• [Pasaje proporcionado]
No había ni rastro del recién nombrado presidente cuando llegaron al lugar donde se alzaba el escenario desde el que había hablado. En una plataforma a orillas del Ganges, Modi había prometido unos minutos antes a miles de indios que trabajaría sin miedo, por y para todos. Ahora solo quedaban algunos seguidores charlando entre ellos y unos periodistas locales entrevistando a un miembro del partido ganador ante unos 40 o 50 curiosos. No importó que hubiera a terminado el espectáculo; de hecho fue casi mejor porque las pocas fuerzas de ella no hubieran soportado una desbandada de miles de personas. La hubieran pasado por encima.
Caminaron con el Ganges a su izquierda. Intentarían volver al hotel a pie siguiendo el margen del río. Cuanto más avanzaban, más silenciosa y oscura se tornaba la noche. Las reuniones de hombres con pañuelos naranjas se evaporaron y, en su lugar, solo encontraron a un par de chavales caminando apresuradamente hacia a saber dónde y a un anciano que renqueaba ayudado por un largo bastón. En el río solo quedaban algunos pescadores que arreglaban sus redes o adecentaban sus barcas de madera para salir a faenar al día siguiente. Un sadhu ausente perdía la mirada en la negrura del Ganges. Los hieráticos edificios de piedra que adornan la orilla del río observaban caminar a la pareja, y solo los ladridos de un par de perros rompieron la quietud de la noche. Los graffitis y dibujos escritos en lenguas europeas atestiguaban que esa zona, en temporada alta, era mucho más marchosa que en aquel mes de mayo, en el que solo viajeros locos e inconscientes como ellos se atreven a adentrarse en un país donde las temperaturas alcanzan los 50 grados en algunas regiones.
A la mañana siguiente, el conductor enjuto de dientes salidos llevó a la muchacha al aeropuerto. Él le hizo prometer que la protegería durante el camino. Le imperó a que, cuando regresara, fuera a buscarle para decirle cómo había ido el viaje. Los amigos se despidieron con un fuerte, muy fuerte abrazo. No se iban a ver en mucho tiempo. Ella montó en el carrito y se dijeron adiós con la mano y una sonrisa forzada hasta que la distancia fue demasiado grande.

Registros almacenados

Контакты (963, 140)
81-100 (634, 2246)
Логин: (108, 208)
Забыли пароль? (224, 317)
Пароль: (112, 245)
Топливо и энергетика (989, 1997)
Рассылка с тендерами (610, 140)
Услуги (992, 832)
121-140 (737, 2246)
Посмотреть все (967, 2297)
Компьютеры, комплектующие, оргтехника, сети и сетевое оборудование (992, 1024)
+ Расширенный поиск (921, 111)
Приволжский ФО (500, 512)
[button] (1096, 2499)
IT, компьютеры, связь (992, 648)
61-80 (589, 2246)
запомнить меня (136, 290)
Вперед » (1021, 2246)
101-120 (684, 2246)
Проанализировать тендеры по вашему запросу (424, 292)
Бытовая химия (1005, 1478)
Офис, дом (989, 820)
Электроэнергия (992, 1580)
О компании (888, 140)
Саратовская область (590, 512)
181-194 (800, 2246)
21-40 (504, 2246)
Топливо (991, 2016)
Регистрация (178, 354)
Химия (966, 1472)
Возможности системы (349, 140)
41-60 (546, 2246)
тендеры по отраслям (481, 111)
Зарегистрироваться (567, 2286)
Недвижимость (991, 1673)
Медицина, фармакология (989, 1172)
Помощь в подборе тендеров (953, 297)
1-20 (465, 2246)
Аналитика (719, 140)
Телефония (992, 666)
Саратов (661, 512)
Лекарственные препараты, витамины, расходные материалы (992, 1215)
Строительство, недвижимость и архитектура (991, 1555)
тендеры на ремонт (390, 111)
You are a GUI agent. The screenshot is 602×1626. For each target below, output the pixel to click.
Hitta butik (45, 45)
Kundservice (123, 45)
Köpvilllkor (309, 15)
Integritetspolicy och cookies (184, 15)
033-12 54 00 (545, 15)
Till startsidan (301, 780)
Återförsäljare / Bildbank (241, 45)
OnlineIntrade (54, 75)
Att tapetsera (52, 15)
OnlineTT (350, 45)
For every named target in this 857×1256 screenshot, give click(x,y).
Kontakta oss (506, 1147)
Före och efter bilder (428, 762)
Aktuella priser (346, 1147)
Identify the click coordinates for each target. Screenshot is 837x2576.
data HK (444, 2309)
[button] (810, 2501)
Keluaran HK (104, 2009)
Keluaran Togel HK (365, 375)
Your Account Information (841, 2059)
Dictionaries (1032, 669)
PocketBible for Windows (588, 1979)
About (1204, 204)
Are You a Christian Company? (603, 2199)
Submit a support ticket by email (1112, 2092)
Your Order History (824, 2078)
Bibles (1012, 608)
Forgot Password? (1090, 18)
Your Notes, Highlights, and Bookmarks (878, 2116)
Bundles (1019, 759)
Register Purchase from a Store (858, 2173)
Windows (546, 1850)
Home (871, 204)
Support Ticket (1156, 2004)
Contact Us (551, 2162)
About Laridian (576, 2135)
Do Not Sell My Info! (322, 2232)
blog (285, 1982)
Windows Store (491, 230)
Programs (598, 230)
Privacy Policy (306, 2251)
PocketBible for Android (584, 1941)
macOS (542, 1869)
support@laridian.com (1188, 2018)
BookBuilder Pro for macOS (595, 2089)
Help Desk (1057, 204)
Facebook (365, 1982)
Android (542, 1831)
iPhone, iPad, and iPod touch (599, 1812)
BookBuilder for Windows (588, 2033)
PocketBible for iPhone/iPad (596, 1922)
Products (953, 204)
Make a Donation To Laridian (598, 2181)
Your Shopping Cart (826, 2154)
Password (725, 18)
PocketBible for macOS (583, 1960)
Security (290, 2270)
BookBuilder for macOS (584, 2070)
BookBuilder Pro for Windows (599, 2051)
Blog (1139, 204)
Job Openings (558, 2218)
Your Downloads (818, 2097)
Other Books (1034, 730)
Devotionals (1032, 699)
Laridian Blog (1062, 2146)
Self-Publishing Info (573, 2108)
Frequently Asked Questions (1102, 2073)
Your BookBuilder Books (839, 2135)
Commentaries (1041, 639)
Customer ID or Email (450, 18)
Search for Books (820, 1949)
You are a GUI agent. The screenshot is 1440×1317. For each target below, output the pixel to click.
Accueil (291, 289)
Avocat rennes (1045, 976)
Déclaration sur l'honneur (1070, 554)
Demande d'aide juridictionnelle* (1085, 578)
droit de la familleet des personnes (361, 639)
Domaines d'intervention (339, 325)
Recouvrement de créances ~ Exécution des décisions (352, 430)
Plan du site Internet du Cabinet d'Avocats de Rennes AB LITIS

• [Orden de trabajo 1] Según el pasaje, ¿por qué fue casi mejor que el espectáculo ya hubiera terminado cuando llegaron? Explícalo en una a tres oraciones.
• [Orden de trabajo 2] Extrae del pasaje, sin cambiar nada, todo lo que va desde "A la mañana" hasta "fue demasiado grande.".
Responde solo con lo que dice el pasaje.

• [Respuesta del ejercicio 1] Fue casi mejor porque a ella le quedaban pocas fuerzas y no habría soportado una desbandada de miles de personas. La habrían pasado por encima.

• [Respuesta del ejercicio 2]
A la mañana siguiente, el conductor enjuto de dientes salidos llevó a la muchacha al aeropuerto. Él le hizo prometer que la protegería durante el camino. Le imperó a que, cuando regresara, fuera a buscarle para decirle cómo había ido el viaje. Los amigos se despidieron con un fuerte, muy fuerte abrazo. No se iban a ver en mucho tiempo. Ella montó en el carrito y se dijeron adiós con la mano y una sonrisa forzada hasta que la distancia fue demasiado grande.